EXERCISE PROMPT.
Rewrite the records below from the line with "Image resolution: width=1523" to the line with "pyautogui.click(x=737, y=21)", changing "notifications bell" to "alerts bell" and leaving everything else unchanged.

RECORDS SHOWN.
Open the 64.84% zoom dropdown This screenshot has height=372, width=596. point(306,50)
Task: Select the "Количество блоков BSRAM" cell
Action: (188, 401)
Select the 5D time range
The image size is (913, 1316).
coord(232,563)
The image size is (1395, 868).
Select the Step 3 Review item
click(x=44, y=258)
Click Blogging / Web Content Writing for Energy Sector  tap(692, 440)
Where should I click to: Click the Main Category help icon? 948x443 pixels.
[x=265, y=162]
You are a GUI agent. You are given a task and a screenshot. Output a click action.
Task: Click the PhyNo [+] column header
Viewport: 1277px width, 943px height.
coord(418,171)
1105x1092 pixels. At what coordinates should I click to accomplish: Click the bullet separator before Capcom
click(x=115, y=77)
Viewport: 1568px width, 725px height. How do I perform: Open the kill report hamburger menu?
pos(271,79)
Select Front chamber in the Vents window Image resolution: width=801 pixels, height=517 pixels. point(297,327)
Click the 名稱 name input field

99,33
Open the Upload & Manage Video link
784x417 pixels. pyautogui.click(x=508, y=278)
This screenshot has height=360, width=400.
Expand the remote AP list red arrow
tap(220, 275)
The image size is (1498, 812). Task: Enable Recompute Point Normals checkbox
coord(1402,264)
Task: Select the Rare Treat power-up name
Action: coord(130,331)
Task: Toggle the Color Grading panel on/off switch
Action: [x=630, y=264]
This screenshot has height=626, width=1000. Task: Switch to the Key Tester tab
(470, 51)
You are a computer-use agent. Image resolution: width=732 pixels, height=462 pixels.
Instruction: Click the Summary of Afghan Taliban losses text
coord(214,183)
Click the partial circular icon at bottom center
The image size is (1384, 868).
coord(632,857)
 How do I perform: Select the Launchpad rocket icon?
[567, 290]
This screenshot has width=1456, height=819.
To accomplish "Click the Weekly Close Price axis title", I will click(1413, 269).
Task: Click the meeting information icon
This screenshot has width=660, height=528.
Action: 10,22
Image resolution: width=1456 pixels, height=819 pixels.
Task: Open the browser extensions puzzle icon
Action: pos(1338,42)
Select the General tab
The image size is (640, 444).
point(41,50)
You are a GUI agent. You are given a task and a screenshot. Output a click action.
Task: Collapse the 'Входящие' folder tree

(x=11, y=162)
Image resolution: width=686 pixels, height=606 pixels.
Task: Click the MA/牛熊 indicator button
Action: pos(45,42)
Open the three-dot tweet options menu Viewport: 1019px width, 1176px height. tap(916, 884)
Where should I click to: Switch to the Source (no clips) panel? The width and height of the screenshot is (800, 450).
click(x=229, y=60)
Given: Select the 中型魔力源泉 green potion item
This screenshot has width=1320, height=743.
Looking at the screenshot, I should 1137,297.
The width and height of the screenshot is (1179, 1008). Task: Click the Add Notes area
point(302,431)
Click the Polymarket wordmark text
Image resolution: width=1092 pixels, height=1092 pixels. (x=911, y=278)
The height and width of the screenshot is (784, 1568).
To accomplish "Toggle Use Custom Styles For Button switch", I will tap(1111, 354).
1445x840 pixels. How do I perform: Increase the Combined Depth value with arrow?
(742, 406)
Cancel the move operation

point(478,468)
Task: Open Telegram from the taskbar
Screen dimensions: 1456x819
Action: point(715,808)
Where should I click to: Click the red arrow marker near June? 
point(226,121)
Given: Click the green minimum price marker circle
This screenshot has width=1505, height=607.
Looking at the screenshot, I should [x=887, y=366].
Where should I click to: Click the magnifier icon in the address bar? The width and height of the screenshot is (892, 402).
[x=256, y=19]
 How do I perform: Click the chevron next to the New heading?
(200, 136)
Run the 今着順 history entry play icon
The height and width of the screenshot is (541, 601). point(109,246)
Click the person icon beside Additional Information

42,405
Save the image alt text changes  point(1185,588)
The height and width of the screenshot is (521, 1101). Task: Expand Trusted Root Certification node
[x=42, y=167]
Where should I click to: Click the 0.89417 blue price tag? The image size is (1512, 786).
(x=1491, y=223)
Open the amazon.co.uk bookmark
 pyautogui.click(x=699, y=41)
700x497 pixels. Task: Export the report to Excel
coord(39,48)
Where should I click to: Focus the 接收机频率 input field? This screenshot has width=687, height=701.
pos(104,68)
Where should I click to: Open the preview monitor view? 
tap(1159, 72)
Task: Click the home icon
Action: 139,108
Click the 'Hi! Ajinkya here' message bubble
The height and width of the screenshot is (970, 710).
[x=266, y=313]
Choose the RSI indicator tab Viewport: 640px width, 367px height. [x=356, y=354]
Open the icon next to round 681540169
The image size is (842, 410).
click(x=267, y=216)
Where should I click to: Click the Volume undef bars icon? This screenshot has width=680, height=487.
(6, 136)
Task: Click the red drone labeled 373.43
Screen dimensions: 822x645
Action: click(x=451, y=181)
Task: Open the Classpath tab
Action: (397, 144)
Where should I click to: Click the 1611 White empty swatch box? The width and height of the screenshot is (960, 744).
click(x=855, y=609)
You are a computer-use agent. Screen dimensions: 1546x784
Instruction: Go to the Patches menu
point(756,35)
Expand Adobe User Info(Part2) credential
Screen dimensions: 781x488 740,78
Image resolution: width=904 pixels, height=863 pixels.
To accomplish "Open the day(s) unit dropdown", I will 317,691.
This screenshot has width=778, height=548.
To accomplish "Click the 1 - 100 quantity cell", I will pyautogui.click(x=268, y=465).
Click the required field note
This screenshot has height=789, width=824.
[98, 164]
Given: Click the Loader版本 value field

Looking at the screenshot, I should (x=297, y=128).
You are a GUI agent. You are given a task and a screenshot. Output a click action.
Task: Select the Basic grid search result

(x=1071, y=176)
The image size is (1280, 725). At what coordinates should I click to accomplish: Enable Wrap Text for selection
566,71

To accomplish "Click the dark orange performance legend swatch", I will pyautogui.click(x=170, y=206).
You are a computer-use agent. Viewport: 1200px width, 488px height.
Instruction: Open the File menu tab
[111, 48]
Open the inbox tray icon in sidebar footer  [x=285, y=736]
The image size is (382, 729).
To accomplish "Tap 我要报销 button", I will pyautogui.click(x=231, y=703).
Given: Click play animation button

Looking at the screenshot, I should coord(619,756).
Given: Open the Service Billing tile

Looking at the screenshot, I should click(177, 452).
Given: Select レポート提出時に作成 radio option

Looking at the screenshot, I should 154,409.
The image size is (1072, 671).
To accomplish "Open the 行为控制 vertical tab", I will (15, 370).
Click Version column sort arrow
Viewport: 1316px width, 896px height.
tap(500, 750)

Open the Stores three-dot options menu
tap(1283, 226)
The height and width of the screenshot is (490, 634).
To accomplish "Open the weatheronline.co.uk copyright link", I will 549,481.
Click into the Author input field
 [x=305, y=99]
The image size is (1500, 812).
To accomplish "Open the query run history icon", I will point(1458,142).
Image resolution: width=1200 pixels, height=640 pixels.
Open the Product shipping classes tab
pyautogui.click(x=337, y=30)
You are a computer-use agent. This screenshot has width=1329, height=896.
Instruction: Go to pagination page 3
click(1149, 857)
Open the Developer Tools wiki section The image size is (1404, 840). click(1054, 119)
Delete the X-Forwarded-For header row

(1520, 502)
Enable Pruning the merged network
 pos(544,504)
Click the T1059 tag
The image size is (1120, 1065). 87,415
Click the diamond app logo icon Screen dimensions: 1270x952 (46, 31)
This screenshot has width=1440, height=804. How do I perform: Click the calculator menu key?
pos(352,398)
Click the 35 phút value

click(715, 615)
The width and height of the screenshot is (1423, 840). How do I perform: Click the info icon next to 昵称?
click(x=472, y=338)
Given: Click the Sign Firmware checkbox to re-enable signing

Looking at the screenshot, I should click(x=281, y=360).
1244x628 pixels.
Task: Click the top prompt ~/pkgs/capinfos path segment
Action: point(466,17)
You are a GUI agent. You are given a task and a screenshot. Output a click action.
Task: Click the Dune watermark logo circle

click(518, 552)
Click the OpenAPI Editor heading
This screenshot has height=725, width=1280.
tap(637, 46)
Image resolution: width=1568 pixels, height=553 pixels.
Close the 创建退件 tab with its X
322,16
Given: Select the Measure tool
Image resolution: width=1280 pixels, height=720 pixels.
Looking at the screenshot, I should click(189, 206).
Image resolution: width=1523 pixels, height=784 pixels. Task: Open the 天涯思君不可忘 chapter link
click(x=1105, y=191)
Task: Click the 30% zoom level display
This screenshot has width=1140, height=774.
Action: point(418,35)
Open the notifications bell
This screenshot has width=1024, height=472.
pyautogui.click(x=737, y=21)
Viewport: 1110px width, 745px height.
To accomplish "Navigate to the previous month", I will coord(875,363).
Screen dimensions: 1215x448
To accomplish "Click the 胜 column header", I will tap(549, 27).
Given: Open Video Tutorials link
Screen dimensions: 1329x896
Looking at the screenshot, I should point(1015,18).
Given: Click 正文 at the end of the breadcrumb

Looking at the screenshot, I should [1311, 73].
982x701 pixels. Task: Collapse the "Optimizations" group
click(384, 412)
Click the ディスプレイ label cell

IN RESPONSE.
Image resolution: width=1523 pixels, height=784 pixels. Task: Open the 天涯思君不可忘 chapter link
click(x=1105, y=191)
Task: Click the 30% zoom level display
This screenshot has width=1140, height=774.
Action: point(418,35)
Open the alerts bell
This screenshot has width=1024, height=472.
pyautogui.click(x=737, y=21)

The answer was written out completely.